Beefy Boxes and Bandwidth Generously Provided by pair Networks
Perl: the Markov chain saw

Re: Password Encryption and Decryption

by grantm (Parson)
on Mar 24, 2012 at 08:42 UTC ( [id://961371] : note . print w/replies, xml ) Need Help??

in reply to Password Encryption and Decryption

The thing about passwords is that you don't need to encrypt/decrypt them. Instead, all you need to do is store a cryptographic hash (also known as a "message digest") of the password. A hash cannot be 'decrypted' back to the original plain text but when you want to validate a login attempt, you just hash the supplied password and compare the result to the hash you have stored.

So for example if you want to accept the password "SmokeScreen" you might use the SHA1 hashing algorithm like this:

use Digest::SHA1 qw(sha1_hex); print sha1_hex("SmokeScreen"), "\n"; # Prints "95cb0bfd2977c761298d9624e4b4d4c72a39974a"

You could then store this 40 character string.

Later when someone attempts to log in they'll provide a plaintext password which you'll feed through the same sha1_hex function and if the result is the same 40 character string then they obviously supplied the right password.

A flaw with this plan is that if two people have the same password then they'll have the same 40 character hash (even on another server that uses the same hashing algorithm) - this could be useful information to an attacker.

A slightly more complex approach is to generate a few bytes of random "salt" when you initially hash the password. You'll add the salt bytes on the start of the plaintext before hashing and also on the start of the hash that you store. Then to validate a password you take the salt value from the stored hash and add it on the start of what the user provides. Because the salt bytes are random at the time the password is initially set, then two people with the same password will have different hash values.

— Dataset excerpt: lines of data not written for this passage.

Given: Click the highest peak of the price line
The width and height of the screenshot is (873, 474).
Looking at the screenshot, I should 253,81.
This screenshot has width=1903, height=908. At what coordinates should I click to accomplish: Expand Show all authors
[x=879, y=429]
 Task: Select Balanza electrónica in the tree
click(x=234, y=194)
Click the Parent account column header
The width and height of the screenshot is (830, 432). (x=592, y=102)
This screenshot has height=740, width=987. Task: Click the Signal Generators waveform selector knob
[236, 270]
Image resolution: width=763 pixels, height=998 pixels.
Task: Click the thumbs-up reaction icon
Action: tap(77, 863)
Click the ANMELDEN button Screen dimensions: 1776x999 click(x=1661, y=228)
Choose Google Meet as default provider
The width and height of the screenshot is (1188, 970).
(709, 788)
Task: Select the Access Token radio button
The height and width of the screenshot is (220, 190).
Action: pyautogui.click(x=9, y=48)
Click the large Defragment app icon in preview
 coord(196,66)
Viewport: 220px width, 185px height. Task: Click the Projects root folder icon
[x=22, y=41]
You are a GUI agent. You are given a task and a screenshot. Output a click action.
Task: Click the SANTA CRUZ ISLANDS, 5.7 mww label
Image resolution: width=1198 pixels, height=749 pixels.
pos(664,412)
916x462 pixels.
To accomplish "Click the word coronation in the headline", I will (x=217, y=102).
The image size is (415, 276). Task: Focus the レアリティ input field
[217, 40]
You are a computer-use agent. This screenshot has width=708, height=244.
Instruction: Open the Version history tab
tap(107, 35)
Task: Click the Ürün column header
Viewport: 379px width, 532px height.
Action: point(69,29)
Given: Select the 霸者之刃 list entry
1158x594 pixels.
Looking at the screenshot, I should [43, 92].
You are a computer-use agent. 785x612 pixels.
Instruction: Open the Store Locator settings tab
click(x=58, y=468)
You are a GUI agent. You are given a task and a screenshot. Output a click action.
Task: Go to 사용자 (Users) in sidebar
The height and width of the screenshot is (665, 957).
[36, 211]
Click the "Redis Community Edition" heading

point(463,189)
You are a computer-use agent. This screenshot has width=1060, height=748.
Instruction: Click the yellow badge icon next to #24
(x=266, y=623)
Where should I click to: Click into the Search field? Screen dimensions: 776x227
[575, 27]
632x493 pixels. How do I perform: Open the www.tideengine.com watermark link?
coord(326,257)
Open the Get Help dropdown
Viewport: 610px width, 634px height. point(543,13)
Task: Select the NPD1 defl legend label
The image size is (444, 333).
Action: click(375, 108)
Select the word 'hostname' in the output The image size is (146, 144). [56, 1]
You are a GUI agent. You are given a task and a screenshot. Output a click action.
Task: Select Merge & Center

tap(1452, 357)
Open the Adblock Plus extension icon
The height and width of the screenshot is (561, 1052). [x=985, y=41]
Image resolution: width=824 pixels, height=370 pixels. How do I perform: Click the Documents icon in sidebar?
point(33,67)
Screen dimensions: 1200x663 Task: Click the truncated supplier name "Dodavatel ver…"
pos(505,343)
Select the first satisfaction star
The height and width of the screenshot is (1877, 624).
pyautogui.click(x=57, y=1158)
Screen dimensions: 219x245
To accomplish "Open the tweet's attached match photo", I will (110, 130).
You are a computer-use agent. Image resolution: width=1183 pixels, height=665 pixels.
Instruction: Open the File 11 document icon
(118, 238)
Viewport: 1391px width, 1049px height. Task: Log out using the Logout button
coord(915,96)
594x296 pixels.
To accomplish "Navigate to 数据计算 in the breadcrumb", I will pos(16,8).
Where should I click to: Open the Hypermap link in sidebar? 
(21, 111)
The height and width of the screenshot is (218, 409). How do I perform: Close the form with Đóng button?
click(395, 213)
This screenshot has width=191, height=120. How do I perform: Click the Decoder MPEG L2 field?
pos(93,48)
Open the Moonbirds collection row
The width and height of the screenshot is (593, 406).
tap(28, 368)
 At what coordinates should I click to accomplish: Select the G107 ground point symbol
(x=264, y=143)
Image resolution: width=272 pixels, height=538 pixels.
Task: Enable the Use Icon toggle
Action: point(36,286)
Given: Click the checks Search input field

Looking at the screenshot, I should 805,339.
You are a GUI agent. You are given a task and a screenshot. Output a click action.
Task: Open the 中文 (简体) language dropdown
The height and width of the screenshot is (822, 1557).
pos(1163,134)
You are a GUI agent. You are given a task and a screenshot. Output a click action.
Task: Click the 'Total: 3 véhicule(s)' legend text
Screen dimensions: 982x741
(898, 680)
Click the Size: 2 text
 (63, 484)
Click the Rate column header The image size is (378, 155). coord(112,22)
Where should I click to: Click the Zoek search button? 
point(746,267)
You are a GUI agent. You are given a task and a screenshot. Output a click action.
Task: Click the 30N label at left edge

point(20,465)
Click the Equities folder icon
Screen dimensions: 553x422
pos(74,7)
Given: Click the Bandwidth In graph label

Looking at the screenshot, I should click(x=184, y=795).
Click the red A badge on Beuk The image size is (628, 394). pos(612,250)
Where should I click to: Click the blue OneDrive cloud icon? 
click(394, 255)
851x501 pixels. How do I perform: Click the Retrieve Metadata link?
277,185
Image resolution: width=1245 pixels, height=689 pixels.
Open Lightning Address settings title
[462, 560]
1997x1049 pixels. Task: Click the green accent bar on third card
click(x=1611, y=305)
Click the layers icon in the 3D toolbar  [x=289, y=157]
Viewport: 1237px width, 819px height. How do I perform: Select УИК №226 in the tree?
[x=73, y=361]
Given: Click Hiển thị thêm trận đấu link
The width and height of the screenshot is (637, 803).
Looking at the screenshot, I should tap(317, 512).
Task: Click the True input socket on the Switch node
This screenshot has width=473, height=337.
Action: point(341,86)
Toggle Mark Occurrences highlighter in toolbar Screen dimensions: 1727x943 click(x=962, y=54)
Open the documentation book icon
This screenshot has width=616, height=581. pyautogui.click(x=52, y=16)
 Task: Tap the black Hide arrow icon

Replies are listed 'Best First'.
Re^2: Password Encryption and Decryption
by slayedbylucifer (Scribe) on Mar 24, 2012 at 11:27 UTC
    thanks grantm. What you have suggested can get me my head spinning towards a whole new approach. I will play around in my spare time. That's a really good suggestion. thanks.
      You can check out Crypt::SaltedHash which implements this -
        I'm not sure that will work as he's trying to login to his AD account with this script. With this password so his script having a hash won't help him unless he's prepared to put the password in again and if he is then his script can't be automated. I'm faced with the same issue, we can't have plaintext passwords, but we want to automate the process of logging into the system to make sure it's avaialble for use. What is the preffered secure way of doing this? Even if we create a service account for this we can't reduce the priviledges enough to satisfy security so there has got to be a way that makes sense. What about something like this: The passwords are stored in an ecrypted file in another location other than the script. The script decrypts the file reads the password and then makes the appropriate checks. (Someone mentioned this earlier I know) The problem is how to do this securely so that the person cannot get the password from the script even if he just runs the code written in the script? When an admin user on a windows system wants to setup a service to run using a specific account they do punch the password into an window that stores the password somewhere for future use. This must be protected somehow no? Perhaps the method is in binary so it makes it a bit harder to thwart?